Dopo l'horror erotico DIABOLICAMENTE… LETIZIA, il regista Bugnatelli, nel 1983, recupera il girato di un film inutilizzato e lo monta insieme ad immagini di sé stesso in moviola, e realizza questo MIZZZZICA… MA CHE E' PROIBITISSIMO?. Di hard non c'è nulla, e le battute comiche non fanno ridere, così che il film, sorretto solamente poiché racchiuso da una sigla di titoli di testa e di coda, precipita nel surreale. E' un film ibrido, di montaggio, nato per salvarne un altro mai finito, a metà tra la finzione e il documentario.

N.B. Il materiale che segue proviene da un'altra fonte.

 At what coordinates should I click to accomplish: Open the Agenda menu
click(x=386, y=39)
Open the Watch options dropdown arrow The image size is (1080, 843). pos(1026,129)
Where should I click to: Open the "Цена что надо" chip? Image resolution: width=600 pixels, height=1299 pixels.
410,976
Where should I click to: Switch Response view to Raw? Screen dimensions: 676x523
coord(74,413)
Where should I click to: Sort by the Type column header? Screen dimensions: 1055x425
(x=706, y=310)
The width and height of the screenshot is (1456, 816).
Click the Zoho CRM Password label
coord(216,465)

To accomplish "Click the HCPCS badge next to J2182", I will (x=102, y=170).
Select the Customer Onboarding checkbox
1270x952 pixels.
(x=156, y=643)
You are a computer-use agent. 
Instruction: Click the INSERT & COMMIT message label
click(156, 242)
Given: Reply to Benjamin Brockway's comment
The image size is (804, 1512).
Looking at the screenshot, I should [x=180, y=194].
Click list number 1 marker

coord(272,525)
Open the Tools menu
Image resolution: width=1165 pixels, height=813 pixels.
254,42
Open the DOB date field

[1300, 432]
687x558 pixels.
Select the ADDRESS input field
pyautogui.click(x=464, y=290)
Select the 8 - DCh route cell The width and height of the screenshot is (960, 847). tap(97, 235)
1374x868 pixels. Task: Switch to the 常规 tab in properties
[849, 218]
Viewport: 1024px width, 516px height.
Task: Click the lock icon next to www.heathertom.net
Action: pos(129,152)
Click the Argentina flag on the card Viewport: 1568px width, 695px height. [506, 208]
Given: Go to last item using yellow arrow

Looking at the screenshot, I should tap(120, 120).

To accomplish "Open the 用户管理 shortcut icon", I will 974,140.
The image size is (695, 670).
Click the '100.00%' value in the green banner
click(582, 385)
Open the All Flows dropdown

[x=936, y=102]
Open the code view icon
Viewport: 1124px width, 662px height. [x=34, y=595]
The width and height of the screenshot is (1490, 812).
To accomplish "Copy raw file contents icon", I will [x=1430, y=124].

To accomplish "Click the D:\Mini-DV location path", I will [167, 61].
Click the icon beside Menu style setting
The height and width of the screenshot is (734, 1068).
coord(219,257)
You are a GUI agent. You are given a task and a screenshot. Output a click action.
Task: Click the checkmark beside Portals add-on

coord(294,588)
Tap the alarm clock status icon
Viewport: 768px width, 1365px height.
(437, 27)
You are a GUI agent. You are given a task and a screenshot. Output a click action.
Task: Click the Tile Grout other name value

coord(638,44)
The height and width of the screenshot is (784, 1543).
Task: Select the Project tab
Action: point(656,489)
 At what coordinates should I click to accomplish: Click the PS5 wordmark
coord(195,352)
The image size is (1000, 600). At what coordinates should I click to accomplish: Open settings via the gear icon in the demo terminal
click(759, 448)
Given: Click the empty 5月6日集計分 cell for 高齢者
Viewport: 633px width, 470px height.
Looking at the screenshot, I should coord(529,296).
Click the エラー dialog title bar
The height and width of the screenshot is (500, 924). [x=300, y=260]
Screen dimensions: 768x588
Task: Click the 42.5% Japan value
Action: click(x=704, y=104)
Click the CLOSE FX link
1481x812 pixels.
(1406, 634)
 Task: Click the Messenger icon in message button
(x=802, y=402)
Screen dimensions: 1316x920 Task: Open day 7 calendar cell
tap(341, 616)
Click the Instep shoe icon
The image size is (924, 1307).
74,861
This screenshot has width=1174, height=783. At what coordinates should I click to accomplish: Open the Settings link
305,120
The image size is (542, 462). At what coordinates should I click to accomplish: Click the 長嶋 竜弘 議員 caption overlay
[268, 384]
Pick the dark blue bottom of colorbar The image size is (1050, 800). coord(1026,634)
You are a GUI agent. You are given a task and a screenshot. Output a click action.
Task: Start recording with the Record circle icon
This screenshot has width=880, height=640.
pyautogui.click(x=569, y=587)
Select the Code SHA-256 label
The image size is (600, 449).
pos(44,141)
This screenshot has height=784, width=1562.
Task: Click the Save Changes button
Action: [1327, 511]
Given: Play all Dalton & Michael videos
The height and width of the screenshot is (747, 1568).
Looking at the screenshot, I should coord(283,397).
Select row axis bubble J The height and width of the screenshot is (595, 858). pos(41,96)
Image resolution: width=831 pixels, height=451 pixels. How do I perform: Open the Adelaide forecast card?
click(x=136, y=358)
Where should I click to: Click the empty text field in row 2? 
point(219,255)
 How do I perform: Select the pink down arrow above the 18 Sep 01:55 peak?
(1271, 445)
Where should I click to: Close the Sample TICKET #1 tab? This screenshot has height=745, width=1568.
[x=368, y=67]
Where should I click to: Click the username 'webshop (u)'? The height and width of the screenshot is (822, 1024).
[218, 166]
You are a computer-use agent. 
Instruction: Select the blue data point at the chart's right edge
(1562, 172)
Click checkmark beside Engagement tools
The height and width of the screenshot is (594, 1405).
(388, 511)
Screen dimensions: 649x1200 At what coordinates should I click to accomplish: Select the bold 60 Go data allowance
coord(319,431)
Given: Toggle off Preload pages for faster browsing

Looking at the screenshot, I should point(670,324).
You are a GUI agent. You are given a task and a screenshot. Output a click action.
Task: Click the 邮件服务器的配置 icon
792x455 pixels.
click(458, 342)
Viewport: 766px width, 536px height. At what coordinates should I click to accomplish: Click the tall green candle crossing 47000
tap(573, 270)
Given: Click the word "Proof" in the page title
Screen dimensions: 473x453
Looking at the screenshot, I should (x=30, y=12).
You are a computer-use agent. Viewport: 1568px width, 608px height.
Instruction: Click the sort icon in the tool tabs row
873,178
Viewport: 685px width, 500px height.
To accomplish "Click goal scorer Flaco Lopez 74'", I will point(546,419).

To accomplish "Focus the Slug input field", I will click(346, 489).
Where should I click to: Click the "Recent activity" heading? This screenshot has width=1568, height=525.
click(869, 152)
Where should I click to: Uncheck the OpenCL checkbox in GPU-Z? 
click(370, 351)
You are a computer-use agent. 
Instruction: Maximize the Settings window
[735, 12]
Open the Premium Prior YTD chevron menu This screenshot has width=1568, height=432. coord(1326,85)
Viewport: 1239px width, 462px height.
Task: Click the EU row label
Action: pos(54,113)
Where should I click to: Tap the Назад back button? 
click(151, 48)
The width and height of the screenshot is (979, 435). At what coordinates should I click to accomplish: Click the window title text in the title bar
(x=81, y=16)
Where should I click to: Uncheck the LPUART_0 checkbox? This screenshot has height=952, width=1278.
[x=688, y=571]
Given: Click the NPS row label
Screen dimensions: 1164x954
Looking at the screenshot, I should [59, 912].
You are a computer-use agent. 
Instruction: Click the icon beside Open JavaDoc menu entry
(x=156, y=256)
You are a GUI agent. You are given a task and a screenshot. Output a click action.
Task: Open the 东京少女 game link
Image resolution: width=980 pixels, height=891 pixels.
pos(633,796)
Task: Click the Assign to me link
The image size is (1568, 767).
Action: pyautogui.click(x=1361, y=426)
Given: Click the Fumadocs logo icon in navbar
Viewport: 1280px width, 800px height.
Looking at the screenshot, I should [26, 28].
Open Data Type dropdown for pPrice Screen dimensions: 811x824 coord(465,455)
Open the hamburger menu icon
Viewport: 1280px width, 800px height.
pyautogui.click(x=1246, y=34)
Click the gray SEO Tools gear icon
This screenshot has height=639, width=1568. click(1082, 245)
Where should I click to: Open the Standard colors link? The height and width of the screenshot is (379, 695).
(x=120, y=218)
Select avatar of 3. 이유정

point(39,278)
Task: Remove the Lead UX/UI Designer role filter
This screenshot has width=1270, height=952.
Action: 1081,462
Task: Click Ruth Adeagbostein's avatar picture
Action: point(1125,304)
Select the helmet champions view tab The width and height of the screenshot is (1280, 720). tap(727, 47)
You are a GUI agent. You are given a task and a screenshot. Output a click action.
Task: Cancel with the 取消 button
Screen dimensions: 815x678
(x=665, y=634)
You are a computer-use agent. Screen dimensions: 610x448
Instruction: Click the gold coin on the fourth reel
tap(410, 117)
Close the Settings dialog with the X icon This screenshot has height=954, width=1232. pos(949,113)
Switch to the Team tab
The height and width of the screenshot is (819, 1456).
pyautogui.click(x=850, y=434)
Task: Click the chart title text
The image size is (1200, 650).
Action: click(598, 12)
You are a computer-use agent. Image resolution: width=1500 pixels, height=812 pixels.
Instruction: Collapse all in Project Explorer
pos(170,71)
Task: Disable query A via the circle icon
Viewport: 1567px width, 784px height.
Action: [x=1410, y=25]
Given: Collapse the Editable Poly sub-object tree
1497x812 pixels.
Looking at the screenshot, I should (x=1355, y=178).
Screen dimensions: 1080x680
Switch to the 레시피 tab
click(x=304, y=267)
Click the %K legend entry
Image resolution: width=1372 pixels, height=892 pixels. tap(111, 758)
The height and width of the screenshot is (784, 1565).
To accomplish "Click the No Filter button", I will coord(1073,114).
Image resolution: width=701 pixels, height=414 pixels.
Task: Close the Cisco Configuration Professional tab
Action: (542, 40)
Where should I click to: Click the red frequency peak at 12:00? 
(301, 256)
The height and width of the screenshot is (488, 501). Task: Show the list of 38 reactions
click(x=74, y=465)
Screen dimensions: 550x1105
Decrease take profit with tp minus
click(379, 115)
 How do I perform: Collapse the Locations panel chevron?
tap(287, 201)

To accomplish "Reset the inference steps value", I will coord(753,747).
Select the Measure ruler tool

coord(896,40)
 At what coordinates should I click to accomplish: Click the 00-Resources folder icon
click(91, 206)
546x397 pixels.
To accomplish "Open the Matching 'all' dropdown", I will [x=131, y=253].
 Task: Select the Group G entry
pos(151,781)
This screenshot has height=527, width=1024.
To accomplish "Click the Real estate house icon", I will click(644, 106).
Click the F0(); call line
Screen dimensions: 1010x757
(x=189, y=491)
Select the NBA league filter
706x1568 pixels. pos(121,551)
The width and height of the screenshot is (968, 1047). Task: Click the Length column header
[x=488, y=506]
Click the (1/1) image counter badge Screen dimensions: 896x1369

Scarno, lento, e con un montaggio prolisso con inutili raccordi (asciugamani appesi al muro, vasi di fiori e comodini), è motivo di interesse soltanto come tentativo di descrivere un'epoca e una proibitiva branchia del cinema italiano. Ma l'operazione è controproducente. Se l'intento era quello di sollecitare una maggior liberalizzazione della censura, fallisce: maschilista e ingenuamente razzista (nei confronti dell'omosessualità e della donna), non brilla di critica sociale, si dimostra anzi compiacente di una società e di un modo di pensare retrogradi; un fallimento intellettuale che non offre spunti di emancipazione, se non l'effetto contrario, quello di prendere gratuitamente in giro il potere della censura senza validi argomenti per contraddirlo, rendendolo così più forte e, per certi aspetti, giustificandolo. Non erano certo opere come questa a scandalizzare le commissioni. Involontario manifesto di un'epoca, possiede una vaga valenza nostalgica per chi frequentava le sale cinematografiche "a luce rossa". A pochi minuti dalla conclusione compare, in un piccolo ruolo, Femi Benussi.